The local costs of global climate change: spatial GDP downscaling under different climate scenarios
31.03.2023
Massimiliano Rizzati (Fondazione Eni Enrico Mattei), Gabriele Standardi (Ca’ Foscari University of Venice), Gianni Guastella (Fondazione Eni Enrico Mattei – Università Cattolica del Sacro Cuore di Brescia), Ramiro Parrado (Ca’ Foscari University of Venice), Francesco Bosello (Ca’ Foscari University of Venice), Stefano Pareglio (Fondazione Eni Enrico Mattei – Università Cattolica del Sacro Cuore di Brescia)
C15, Q54, R14
statistical downscaling, linear mixed model, sclimate change, adaptation costs, urban area projections
Taylor & Francis
"Spatial Economic Analysis", Volume 18, Issue 1 (2023)

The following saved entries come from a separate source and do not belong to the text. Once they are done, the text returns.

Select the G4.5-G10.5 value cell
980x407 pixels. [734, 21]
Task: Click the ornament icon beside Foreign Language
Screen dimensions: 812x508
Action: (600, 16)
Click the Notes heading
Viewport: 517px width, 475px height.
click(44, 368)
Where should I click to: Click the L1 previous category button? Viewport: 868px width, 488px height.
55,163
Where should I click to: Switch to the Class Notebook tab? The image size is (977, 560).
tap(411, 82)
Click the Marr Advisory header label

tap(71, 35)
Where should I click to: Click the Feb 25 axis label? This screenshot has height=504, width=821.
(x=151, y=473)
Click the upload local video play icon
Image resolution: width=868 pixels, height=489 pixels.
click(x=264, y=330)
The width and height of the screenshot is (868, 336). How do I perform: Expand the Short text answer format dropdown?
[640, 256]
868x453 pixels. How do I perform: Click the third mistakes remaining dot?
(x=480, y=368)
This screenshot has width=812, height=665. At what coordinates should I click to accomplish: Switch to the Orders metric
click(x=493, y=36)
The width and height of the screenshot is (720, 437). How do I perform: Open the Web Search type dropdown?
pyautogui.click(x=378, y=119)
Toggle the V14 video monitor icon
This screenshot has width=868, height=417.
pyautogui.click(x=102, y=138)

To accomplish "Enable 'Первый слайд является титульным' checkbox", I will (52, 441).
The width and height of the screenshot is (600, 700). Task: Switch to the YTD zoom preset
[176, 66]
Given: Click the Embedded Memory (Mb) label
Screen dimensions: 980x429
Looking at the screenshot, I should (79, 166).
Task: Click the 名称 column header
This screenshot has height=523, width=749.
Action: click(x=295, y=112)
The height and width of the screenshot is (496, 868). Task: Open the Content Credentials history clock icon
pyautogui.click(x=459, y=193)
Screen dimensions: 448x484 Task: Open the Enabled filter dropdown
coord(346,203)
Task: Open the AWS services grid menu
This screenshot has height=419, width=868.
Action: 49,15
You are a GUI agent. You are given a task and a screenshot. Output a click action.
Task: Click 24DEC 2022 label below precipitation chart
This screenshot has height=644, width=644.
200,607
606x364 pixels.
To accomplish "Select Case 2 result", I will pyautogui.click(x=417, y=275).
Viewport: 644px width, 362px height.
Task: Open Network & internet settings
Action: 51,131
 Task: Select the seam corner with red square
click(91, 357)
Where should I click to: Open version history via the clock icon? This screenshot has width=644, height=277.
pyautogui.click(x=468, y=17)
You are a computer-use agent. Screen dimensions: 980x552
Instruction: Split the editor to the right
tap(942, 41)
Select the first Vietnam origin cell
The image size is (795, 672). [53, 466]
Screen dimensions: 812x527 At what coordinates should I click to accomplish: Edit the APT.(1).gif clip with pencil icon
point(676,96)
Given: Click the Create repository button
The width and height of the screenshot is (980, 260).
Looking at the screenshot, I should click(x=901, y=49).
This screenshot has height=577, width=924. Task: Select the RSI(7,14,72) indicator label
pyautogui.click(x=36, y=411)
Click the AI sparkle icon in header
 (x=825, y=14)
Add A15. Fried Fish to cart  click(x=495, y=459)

We present a tractable methodology to estimate climate change costs at a 1 × 1 km grid resolution. Climate change costs are obtained as projected gross domestic product (GDP) changes, under different global shared socio-economic pathway–representative concentration pathway (SSP-RCP) scenarios, from a regional (multiple European NUTS levels) version of the Intertemporal Computable Equilibrium System (ICES) model. Local costs are obtained by downscaling projected GDP according to urbanized area estimated by a grid-level model that accounts for fixed effects, such as population and location, and spatially clustered random effects at multiple hierarchical administrative levels. We produce a grid-level dataset of climate change economic impacts under different scenarios that can be used to compare the cost – in terms of GDP loss – of no adaptation and the benefits of investing in local adaptation.